Dalla mappa si evince che:
- le zone “gialle” con affitti superiori ai 10mila euro sono rarissime (stiamo parlando di alcuni bagni soprattutto del litorale alto Adriatico, la Riviera ligure e quella toscana;
- i pallini “verdi” (da mille a 5mila euro) si estendono lungo tutta la penisola
- la Sicilia è una moltitudine di pallini viola «dato non disponibile. Canone annuo: 0 euro».
Ma non solo. Come spiega Legambiente, secondo il Sid le concessioni balneari sono pure cresciute: «nel 2019 erano 10.812. Da allora, nonostante il Covid, sono salite ad almeno 12.166. Più quelle delle tre regioni autonome marine: Friuli, Sicilia e Sardegna». In pratica è occupato dai “bagni” quasi il 70% delle spiagge in Liguria, Emilia-Romagna e Campania, e quasi il 90% in luoghi come Pietrasanta, Camaiore, Laigueglia e Diano Marina dove «rimangono liberi solo pochi metri, spesso agli scoli di torrenti in aree inquinate».

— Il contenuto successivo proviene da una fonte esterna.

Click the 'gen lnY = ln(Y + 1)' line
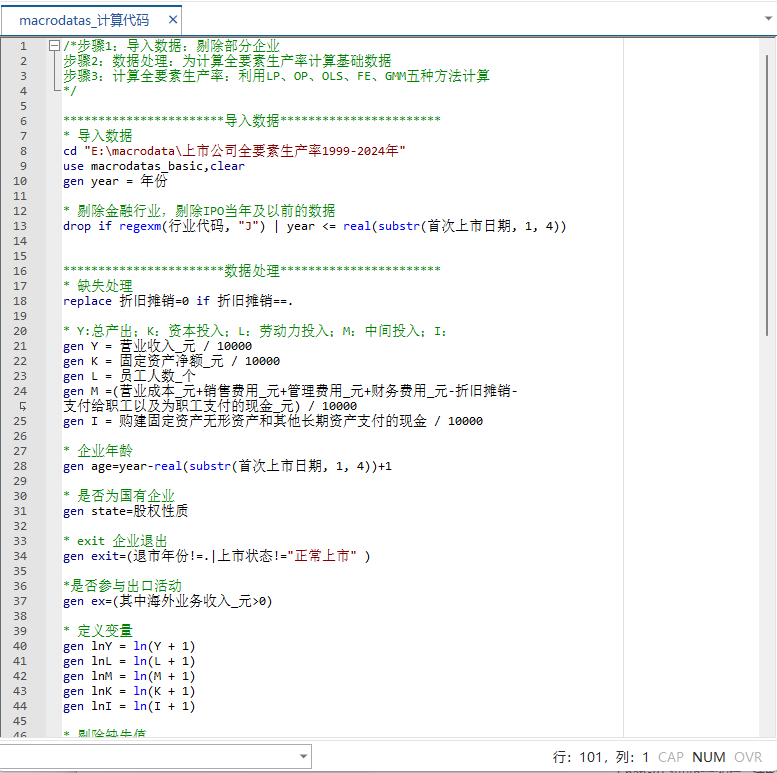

Davvero inquietante. Eppure, c’è chi fa meglio. In Francia, ad esempio, c’è una legge che stabilisce che l’80% della superficie della spiaggia deve essere libera da costruzioni per almeno sei mesi all’anno.
Da noi, quindi, è proprio il caso di dirlo che “oltre il danno, c’è la beffa”. Basti pensare, infatti, che secondo il Corriere, ad esempio Roma dovrebbe ricavare dai suoi stabilimenti balneari circa 2,4 milioni di euro all’anno, ma risulta riceverne solo 1,9 milioni. Alassio, in Liguria, dovrebbe ottenere 300mila euro all’anno ma ne incassa solo 25mila.
L’Europa non ci sta
Urge una soluzione. Che se non arriva dall’Italia, arriverà dell’Europa che a febbraio è tornata a strigliare il governo, invitandolo ad applicare la «direttiva Bolkestein» del 2006. Nei giorni scorsi, poi, una sentenza del Consiglio di Stato ha bocciato una nuova proroga delle concessioni balneari, convincendo il governo ad aprire un tavolo interministeriale per affrontare il dossier.
«Lo so che la Lega e Fdl sono molto sensibili sul tema – chiosa Briatore - E non va bene, perché tieni bloccato il sistema. D’altra parte che fai? Ci marciano, però, anche dall’altra parte. Sul reddito di cittadinanza. O no?».